Here is my semi-expert opinion. Background: Former software engineer for a security company, former software engineer for a backup/restore company.

The basic idea behind it is plausible, but the author (based mostly on his email to someone in a prior post) seems to be embellishing what he knows and what this does.

Any trojan that can take screenshots could theoretically be used to see people's cards. This includes Back Orifice, Netbus, SubSeven, Rbot, PopSpy, etc. There doesn't need to be anything poker-specific about it. The trojan doesn't need to know what poker is or whether a person plays poker or not. All that has to be done is to take a screenshot. The nefarious player will just tell the trojan to take a screenshot when involved in a hand with the victim. The aforementioned trojans can all do this out of the box.

I doubt there is a "custom" version of these developed specifically for poker. You don't need it, and unless the source code for the trojan is available (it isn't), only the virus writer could create this so-called custom virus. The trojans already allow the attacker to browse files and directories, so finding out which poker software someone has installed is easy once the victim is infected.

Spots where the author seems to be talking out of his... ahem... back orifice:

- Port 80 is not an IRC port, it is an WWW port. No IRC server is going to run on port 80.

- Disassemblers produce pretty unreadable code. Reading disassembly to see what it does seems highly unlikely. Stepping through a debugger would be far more likely.
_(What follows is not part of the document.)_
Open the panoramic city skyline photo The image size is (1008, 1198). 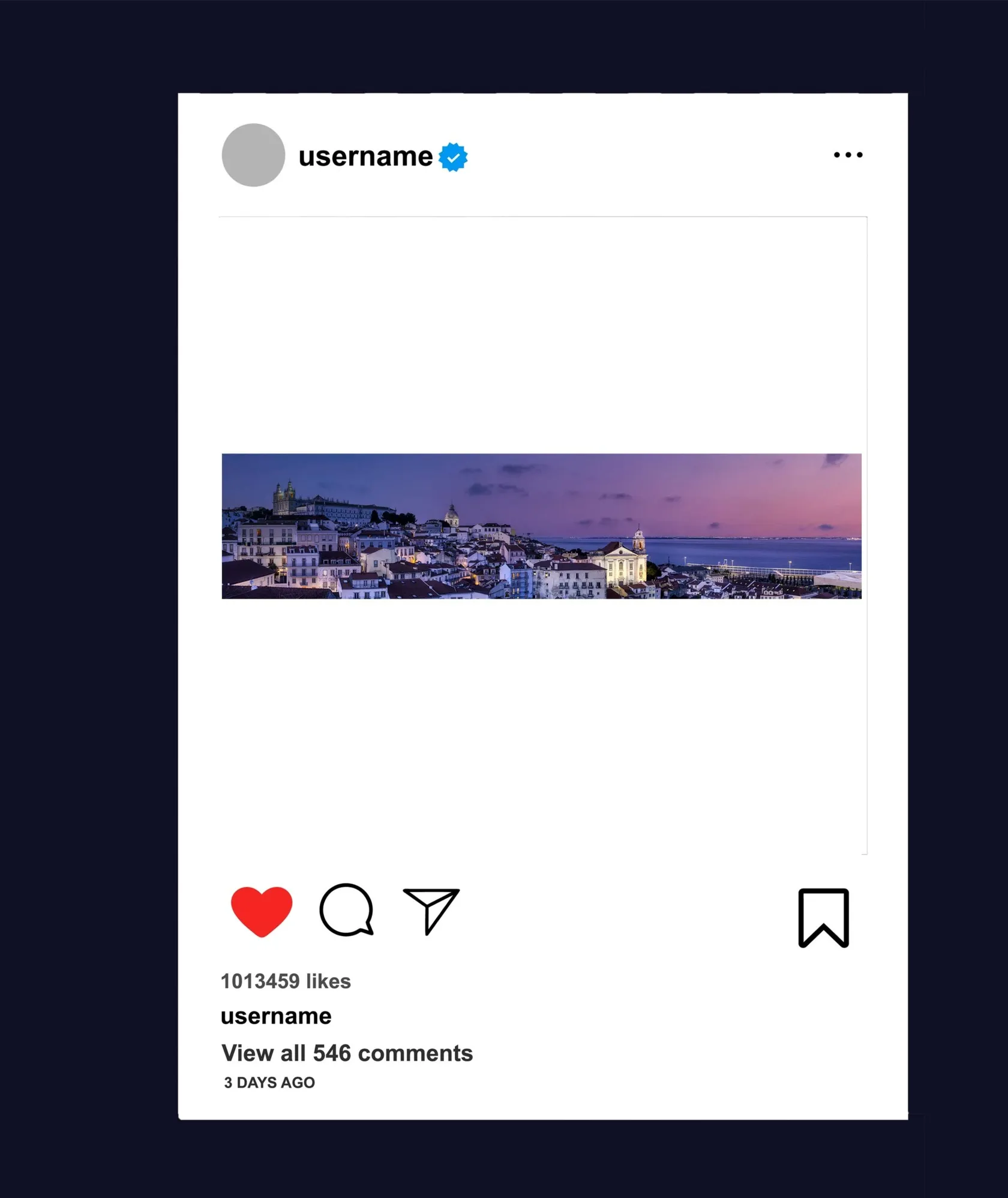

- A virus that did this wouldn't be very processor intensive. There would be no reason for it to slow the computer down. The only thing that might slow down is his internet connection if he uses dialup rather than broadband. But that still wouldn't slow the actual computer down. Even if it did slow the computer down, it would only slow down while it was taking the screenshot. There would be absolutely no reason for the computer to remain slow for the rest of the hand.

- The paragraph "In the poker channel the users pay an e-cash service to get 'chips'. Winners increase their holdings and it debits the losing player's account (i.e. transfering money to the winner's holdings)." makes absolutely no sense, unless he's talking about IRC poker, which he hadn't been.